**Problem to solve**
Rewrite the lines from the line containing "You are a GUI" to the line containing "This screenshot has", inclusive, as a numbered list, omitting any blank lines.

**Exercise material**
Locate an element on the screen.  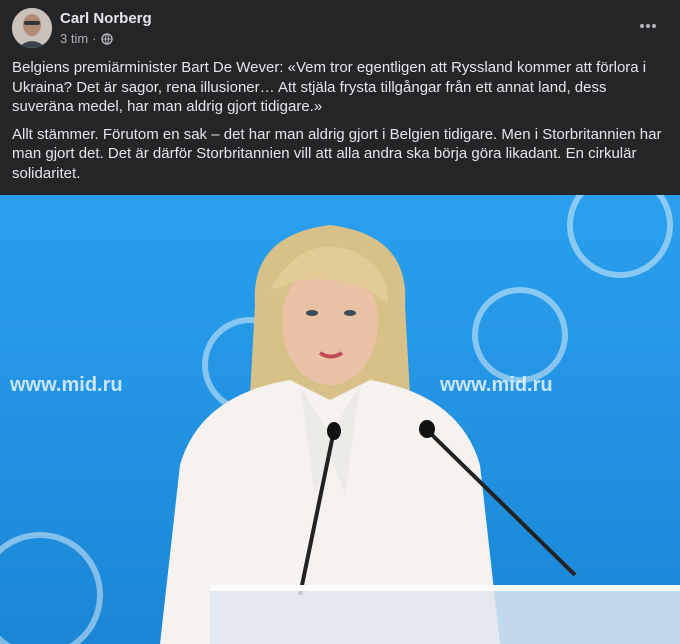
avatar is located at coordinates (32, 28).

* * *

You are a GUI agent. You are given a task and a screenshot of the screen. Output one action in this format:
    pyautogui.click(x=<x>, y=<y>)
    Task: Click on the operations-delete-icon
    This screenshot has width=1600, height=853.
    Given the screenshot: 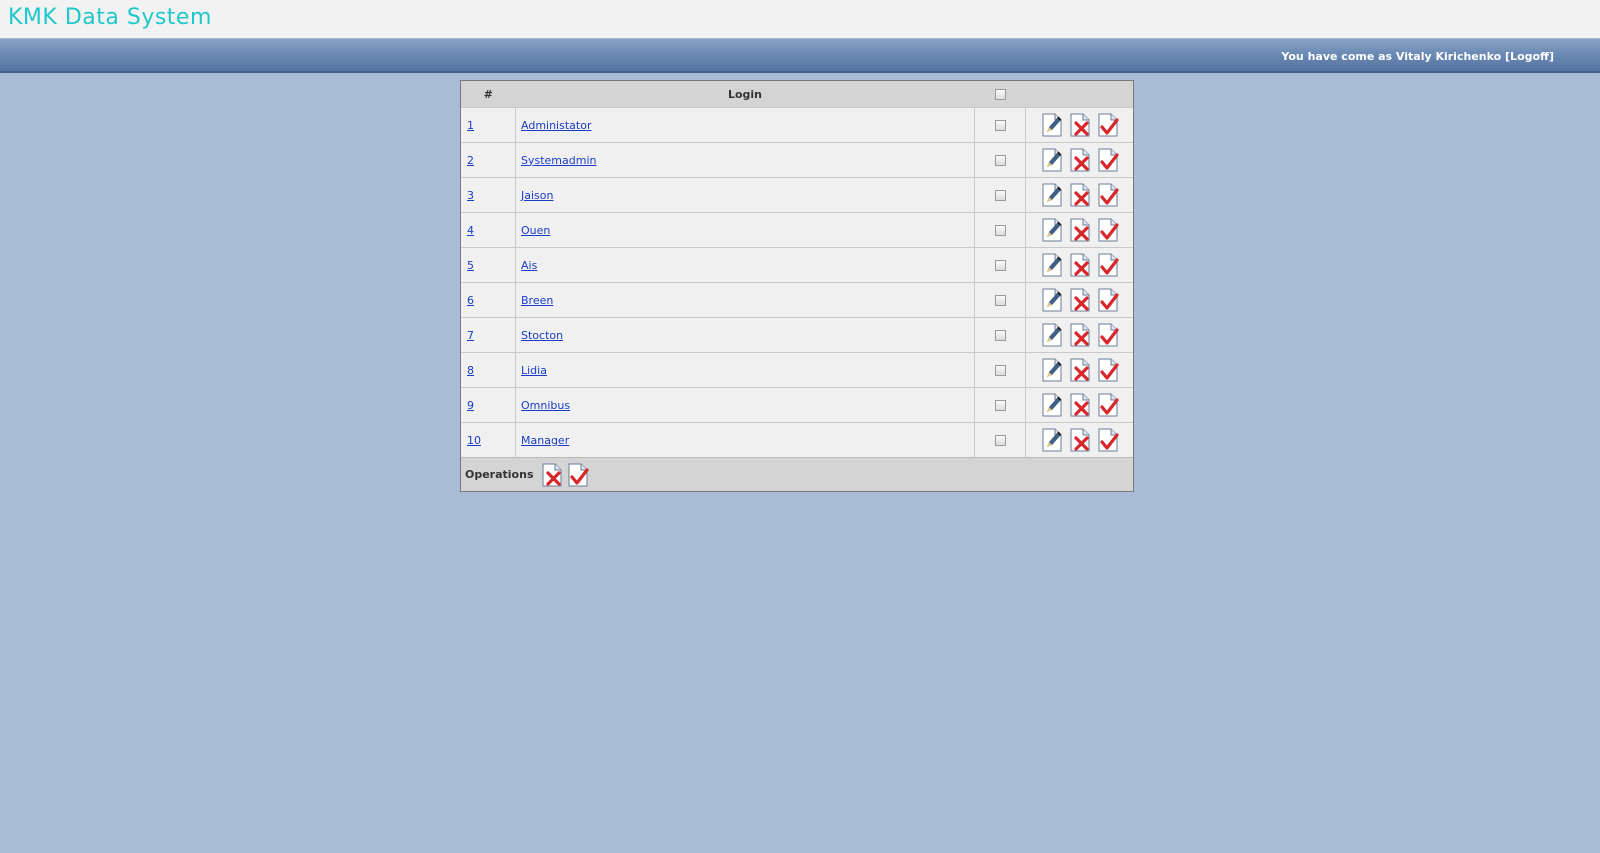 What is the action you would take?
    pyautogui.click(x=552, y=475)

**Completed exercise**
1. You are a GUI agent. You are given a task and a screenshot of the screen. Output one action in this format:
2.     pyautogui.click(x=<x>, y=<y>)
3.     Task: Click on the operations-delete-icon
4.     This screenshot has width=1600, height=853.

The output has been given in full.